Graner, 36, had pleaded not guilty to charges of abusing inmates at the prison near Baghdad in late 2003.
Ambuhl said that in one case two interrogators encouraged Graner and another MP to "go in and rough up the detainee," but admitted under cross-questioning that the two were low-ranking soldiers in their early 20s.
She also acknowledged hearing a civilian contractor say that MPs should "soften up" a detainee she said was a member of the al-Qaeda terrorist network.
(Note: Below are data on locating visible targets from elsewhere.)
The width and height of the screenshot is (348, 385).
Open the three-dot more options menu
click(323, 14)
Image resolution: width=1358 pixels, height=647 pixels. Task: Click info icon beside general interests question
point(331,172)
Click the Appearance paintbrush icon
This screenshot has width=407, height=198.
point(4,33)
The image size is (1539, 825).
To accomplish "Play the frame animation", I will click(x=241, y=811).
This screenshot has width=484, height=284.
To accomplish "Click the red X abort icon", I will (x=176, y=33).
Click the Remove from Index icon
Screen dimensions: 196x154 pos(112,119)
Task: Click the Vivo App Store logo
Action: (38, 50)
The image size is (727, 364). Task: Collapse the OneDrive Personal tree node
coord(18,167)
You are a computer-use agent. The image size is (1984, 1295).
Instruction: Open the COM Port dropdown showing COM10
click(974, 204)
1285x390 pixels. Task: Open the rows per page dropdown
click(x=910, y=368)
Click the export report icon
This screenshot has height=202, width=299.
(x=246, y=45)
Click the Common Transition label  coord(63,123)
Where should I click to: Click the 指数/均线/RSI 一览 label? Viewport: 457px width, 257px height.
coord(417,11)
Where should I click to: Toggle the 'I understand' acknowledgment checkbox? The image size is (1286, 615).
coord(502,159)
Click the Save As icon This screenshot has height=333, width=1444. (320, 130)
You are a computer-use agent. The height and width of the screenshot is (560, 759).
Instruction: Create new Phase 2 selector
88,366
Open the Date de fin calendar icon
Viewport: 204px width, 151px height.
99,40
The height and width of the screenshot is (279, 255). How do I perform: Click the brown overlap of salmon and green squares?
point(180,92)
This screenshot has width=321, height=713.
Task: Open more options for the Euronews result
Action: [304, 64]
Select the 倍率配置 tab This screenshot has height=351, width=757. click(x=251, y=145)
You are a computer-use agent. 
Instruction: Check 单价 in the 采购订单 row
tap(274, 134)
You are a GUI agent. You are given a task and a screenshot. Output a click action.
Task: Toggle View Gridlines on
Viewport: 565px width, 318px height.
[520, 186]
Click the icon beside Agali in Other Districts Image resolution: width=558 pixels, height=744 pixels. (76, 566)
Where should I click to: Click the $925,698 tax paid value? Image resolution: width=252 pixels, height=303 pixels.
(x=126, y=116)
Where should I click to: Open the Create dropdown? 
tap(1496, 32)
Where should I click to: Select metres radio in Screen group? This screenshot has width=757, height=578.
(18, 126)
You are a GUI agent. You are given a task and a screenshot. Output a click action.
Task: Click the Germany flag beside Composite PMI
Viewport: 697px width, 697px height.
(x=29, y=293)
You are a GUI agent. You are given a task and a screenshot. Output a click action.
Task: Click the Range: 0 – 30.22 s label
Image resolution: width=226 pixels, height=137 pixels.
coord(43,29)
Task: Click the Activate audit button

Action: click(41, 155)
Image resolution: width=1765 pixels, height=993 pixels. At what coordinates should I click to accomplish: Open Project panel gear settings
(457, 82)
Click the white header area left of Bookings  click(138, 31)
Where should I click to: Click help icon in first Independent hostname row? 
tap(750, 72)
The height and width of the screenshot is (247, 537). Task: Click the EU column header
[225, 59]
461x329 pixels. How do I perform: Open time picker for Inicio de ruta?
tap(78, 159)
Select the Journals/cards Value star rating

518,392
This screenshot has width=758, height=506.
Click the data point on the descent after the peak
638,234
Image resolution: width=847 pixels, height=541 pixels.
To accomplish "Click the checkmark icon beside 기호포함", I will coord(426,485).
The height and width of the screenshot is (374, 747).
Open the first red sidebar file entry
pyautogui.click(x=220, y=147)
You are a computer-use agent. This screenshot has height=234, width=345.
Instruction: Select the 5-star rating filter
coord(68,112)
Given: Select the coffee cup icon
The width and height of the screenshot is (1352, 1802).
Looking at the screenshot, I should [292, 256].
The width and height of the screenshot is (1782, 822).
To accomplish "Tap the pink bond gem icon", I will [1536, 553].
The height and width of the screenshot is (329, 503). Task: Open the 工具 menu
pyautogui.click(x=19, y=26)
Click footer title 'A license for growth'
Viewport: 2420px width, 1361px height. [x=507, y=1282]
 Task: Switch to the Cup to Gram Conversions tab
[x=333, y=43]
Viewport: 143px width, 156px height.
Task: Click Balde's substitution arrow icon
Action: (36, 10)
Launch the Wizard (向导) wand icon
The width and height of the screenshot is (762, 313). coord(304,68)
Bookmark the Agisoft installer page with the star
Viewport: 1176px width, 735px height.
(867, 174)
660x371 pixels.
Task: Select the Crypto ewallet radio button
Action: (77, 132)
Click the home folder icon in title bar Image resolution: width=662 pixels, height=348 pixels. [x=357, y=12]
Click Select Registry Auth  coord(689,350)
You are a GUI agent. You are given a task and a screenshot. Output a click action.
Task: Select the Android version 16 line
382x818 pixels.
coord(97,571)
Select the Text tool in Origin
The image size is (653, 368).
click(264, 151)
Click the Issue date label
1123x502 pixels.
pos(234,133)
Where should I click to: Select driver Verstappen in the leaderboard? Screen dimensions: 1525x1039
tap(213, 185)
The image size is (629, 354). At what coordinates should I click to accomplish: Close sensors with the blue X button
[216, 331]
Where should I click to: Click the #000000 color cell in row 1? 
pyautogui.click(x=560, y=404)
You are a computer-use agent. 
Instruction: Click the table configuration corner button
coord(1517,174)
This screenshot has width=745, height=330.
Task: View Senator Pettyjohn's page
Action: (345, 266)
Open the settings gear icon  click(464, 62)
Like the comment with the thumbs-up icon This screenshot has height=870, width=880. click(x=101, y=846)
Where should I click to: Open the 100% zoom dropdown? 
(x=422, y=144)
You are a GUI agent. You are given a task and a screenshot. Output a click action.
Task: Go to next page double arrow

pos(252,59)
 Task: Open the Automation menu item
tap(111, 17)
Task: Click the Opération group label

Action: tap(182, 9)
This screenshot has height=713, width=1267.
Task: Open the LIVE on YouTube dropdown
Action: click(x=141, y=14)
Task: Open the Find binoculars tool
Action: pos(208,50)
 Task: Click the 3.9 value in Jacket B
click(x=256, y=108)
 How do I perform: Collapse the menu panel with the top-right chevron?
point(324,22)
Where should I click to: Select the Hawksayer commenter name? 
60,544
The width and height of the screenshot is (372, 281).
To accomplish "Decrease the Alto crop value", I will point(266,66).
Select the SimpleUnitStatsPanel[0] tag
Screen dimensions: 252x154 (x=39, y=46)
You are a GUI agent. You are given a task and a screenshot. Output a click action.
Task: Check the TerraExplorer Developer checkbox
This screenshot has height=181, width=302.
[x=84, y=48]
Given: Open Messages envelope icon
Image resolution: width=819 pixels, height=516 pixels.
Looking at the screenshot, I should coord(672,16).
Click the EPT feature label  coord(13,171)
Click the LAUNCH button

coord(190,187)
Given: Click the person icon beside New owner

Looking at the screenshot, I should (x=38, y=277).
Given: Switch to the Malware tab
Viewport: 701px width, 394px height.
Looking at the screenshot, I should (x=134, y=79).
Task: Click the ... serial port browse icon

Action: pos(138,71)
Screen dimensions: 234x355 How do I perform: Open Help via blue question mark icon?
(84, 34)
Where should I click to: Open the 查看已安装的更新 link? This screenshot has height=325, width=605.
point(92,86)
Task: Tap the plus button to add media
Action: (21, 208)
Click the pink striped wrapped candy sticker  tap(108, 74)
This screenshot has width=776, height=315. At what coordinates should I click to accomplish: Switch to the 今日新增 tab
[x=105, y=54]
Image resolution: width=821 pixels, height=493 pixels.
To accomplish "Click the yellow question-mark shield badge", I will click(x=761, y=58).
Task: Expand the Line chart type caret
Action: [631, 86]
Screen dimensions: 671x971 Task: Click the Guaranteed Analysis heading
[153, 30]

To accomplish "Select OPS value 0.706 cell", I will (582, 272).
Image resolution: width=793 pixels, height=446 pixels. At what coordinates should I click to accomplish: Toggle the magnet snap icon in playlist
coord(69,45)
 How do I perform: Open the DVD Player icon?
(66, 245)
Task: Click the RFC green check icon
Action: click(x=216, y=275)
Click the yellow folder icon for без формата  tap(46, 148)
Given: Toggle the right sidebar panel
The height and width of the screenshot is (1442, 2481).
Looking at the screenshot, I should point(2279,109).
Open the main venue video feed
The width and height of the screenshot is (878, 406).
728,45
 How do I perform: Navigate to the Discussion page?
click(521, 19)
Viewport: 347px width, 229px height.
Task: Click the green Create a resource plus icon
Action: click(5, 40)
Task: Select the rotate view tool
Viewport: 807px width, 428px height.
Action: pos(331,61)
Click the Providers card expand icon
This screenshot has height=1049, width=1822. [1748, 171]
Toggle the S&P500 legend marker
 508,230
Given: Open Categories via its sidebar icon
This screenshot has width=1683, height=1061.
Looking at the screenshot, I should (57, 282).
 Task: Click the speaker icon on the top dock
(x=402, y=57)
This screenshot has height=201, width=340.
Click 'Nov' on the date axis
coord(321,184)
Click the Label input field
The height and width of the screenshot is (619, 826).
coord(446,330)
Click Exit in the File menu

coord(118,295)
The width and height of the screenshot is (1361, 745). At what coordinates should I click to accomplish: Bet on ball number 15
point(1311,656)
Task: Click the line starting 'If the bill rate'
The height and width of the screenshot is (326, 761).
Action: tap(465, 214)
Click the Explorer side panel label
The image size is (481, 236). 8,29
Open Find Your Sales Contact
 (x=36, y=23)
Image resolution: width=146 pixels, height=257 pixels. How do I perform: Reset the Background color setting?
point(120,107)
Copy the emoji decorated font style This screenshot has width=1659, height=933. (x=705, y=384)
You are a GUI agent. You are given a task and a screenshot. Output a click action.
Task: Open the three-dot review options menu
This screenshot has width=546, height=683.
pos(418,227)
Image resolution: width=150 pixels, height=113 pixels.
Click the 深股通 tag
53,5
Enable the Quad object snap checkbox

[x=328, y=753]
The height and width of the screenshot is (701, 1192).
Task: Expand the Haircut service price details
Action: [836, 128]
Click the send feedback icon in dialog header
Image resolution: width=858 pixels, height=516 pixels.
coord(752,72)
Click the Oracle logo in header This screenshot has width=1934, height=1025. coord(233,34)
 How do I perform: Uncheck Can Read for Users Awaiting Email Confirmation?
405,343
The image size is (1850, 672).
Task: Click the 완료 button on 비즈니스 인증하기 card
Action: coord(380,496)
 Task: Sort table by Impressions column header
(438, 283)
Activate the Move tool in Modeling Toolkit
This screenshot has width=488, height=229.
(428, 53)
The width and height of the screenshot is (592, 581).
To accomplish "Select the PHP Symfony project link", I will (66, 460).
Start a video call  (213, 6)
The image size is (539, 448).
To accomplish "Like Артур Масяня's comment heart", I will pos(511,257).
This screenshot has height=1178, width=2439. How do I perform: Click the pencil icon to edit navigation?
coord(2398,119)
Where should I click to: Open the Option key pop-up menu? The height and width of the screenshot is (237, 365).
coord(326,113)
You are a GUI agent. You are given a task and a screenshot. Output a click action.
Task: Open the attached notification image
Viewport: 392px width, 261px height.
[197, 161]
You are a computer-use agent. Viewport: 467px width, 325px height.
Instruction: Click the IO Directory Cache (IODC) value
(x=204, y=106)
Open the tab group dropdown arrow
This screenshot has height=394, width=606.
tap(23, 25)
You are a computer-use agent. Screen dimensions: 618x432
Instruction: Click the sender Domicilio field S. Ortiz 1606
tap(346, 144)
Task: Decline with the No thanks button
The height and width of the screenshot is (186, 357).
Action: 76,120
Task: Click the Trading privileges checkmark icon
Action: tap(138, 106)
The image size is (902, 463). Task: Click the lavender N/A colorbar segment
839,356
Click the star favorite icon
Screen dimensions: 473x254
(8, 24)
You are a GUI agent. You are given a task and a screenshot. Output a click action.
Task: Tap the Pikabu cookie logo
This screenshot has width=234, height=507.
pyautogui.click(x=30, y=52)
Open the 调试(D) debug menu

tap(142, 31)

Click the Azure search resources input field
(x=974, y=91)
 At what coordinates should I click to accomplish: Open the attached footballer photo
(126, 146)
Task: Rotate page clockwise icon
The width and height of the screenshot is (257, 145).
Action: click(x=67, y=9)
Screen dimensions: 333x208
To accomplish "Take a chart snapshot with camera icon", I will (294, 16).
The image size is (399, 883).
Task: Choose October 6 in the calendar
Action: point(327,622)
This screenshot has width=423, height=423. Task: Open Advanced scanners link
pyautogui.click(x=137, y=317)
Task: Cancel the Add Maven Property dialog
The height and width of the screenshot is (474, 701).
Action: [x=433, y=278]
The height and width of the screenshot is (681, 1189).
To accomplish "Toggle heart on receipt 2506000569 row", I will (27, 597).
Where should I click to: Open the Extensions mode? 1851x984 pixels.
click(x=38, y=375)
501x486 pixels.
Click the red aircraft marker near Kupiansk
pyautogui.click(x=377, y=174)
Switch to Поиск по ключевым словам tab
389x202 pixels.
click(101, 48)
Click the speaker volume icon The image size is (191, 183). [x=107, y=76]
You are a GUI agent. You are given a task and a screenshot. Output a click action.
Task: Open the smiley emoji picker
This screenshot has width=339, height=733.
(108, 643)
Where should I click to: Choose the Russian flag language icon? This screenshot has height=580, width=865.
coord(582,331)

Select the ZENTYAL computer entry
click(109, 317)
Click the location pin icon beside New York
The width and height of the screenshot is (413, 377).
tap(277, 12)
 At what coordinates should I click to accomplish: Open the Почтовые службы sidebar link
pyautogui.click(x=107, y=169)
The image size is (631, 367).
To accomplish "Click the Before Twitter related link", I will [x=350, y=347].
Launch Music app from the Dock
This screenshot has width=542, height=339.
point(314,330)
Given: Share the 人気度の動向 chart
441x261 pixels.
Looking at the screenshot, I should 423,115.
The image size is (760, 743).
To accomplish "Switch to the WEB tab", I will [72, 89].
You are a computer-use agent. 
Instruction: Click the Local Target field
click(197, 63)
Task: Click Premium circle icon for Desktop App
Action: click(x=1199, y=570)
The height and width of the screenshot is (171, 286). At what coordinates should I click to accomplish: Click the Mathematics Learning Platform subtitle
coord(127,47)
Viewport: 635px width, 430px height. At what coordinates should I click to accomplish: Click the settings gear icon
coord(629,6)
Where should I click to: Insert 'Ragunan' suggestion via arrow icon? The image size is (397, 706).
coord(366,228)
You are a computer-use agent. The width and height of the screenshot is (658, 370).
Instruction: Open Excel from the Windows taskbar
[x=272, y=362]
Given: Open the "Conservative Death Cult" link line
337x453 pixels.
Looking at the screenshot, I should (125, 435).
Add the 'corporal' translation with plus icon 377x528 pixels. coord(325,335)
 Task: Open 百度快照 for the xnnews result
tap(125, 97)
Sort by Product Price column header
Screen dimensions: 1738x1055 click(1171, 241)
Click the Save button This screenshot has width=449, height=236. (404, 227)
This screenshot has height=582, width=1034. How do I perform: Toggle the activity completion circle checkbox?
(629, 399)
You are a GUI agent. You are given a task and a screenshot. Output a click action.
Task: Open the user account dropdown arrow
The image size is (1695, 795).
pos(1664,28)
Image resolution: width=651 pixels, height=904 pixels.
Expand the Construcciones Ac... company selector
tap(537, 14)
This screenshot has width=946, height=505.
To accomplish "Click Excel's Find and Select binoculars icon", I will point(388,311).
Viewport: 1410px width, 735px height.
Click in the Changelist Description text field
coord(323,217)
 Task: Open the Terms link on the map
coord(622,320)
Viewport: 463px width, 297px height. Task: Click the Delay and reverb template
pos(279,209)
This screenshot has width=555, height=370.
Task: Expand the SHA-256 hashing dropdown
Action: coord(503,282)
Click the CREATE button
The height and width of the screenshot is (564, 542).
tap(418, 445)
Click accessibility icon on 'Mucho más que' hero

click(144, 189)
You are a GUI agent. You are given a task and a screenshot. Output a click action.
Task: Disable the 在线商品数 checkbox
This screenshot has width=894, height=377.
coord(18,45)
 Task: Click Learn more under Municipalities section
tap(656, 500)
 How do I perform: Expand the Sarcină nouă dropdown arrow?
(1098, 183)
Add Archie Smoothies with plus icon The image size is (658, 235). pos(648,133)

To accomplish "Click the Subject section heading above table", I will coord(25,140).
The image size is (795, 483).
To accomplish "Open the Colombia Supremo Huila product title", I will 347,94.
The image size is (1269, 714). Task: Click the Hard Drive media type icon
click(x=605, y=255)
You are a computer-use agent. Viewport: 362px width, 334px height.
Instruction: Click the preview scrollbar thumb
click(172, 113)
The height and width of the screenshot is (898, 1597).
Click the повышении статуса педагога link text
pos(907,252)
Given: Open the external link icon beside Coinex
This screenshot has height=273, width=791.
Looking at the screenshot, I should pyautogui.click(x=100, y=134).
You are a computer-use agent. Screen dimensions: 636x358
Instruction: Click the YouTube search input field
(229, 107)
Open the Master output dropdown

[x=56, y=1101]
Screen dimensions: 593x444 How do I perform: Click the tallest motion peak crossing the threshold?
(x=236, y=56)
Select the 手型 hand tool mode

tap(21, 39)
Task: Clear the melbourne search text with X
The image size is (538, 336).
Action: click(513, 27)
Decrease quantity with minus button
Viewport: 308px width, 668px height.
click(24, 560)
But under cross-examination, she admitted that she had never heard of any orders to pile up naked detainees, force them to masturbate or put them on a leash - acts which Graner is accused of conducting. E-mail
She admitted that while at Abu Ghraib, she started an affair with Graner. The defendant also was involved with another accused soldier, Private Lynndie England, whose recently born child he is believed to have fathered. The prosecution cited an e-mail in which Ambuhl wrote to Graner: "Study finds frequent sex raises cancer risk - we could have died last night." The message was sent in April 2004, three months after Graner, Ambuhl, England and others were charged in the prison scandal.
The prosecution cast doubt on the veracity of some of Ambuhl's testimony, particularly when she suggested that Graner had not initiated a notorious incident in which prisoners were made to masturbate and simulate oral sex.
Graner said he looked forward to the opportunity to defend himself, but his lawyers said they had yet to decide whether to put him on the stand.
Graner faces a maximum sentence of 17 and a half years' imprisonment if found guilty.